SAP HANAはERPパッケージの開発における世界的な大手企業であるドイツのSAP社により開発されたインメモリ型のリレーショナルデータベース(RDBMS)を持ったアプリケーションサーバです。
このSAP HANAはビッグデータなど大量のデータを管理し、高速に処理するために開発されたものであり、世界中の多くの企業で採用されている多くのSAP社のアプリケーションの根幹部分で利用されています。

このことは裏を返せば、膨大なビッグデータにも匹敵するような情報をこのSAP HANAが、それも世界中の企業で処理しているということになります。
つまり、もし万が一SAP HANAにセキュリティに関する脆弱性の問題が見つかった場合、悪用されると世界中の企業の膨大なデータが危険にさらされる可能性があるということなのです。

SAP HANAの脆弱性が利用された被害実例について

2015年9月、米国のセキュリティ企業OnapsisによりSAP HANAの脆弱性に関する報告がなされました。
報告されたのは21件の脆弱性ですが、この中には遠隔から不正にシステムにアクセスしてプログラムを実行出来たり、データを取得したりできるなど非常にリスクの高いものも存在しています。

今回の脆弱性のうち危険性の高いCriticalに該当するものは8件で、そのうち6件はSAP HANAの設計部分のサーバ間通信を担うHANA TrexNetインターフェースに関連するとのことです。
当然SAP HANAの根幹部分に関わっているということはSAP HANAを利用している全てのアプリケーションでこの脆弱性による問題が起きる可能性があるということです。
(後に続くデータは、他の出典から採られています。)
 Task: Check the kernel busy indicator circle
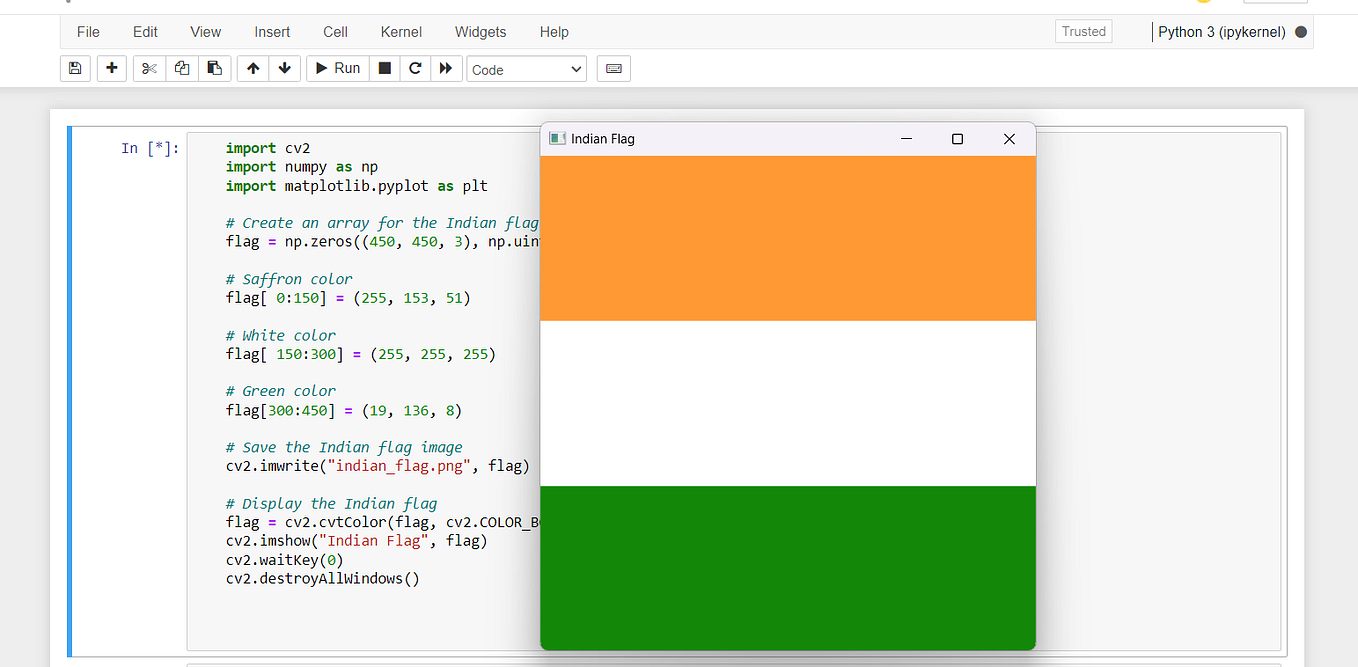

SAP HANAインターフェースを使っているアプリケーションは、SAP S/4HANAやSAP HANA Cloud Platformなど非常に多岐にわたっています。
そして利用する企業は世界中で大手企業を含めて実に1万社以上と言われています。
では、今回のSAP HANAの脆弱性において、何が大きな問題になっているのでしょうか。
それは大きく3つのポイントによるものです。

SAP HANAの脆弱性における3つの問題点

  1. SAPアプリケーションは非常に多くの企業で基幹業務に使用されている
  2. 影響するSAPアプリケーションが非常に多岐にわたっている。
  3. 危険にさらされる情報が非常に膨大なものである。

まず1のSAPアプリケーションが世界中で広く基幹業務に利用されているといいう点が大きな問題店です。
また2については、脆弱箇所がSAP HANAの設計部分に起因するため、それを利用する全てのSAPアプリケーションに影響範囲が広がるということです。
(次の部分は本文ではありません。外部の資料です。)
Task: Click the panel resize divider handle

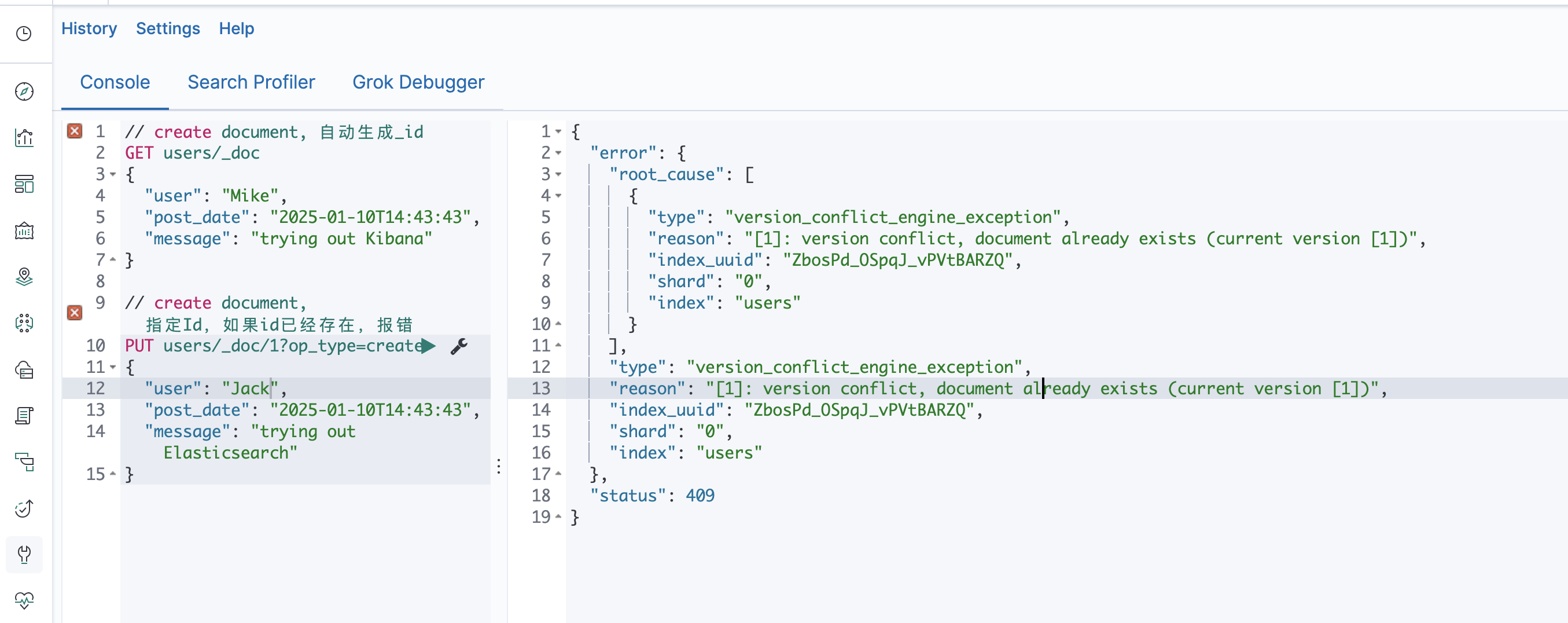Action: coord(499,467)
これら1・2を併せると、企業での影響範囲は計り知れないほど広くなる恐れがあります。
先のOnapsisの試算では、今回の脆弱性による障害が発生した場合、企業によっては損失コストは1分あたり2200万ドルに上るケースもあるとのことです。
そうなると、世界経済にも非常に大きな影響を与えかねないということになります。

これに加えて3です。
SAP HANAの利用目的の一つにビッグデータのような膨大な情報を高速に処理するというものがありますが、それは裏を返せば、ひとたびセキュリティ上の問題が発生すると膨大な情報が改ざんされたり盗難され外部に流出したりするなどの危険にさらされる恐れがあるということを意味します。
またさらには世界中の企業や国家機関などで活用されているSAPの性質上、悪用されると国家などへのサイバーテロ行為や、金融システムなど非常に世界中に与える影響が大きくなります。

おわりに

このように、今回のSAP HANAの脆弱性は1つのソフトウェアに存在する問題というところに終わらず、国家や世界経済への影響が危惧されるほど非常に大きな問題であることが見て取れます。

今回のSAP HANAの脆弱性もそうですが、ひとたびこういった利用者が多いソフトウェアやシステムにセキュリティ上のリスクが発見されると、大変高いリスクとなります。
IT管理者は、その際に情報流出等の被害に遭わないように常に情報を収集し、リスク発見時には即時にアップデートを適用するなどの対応をとれるように心がけることが重要となります。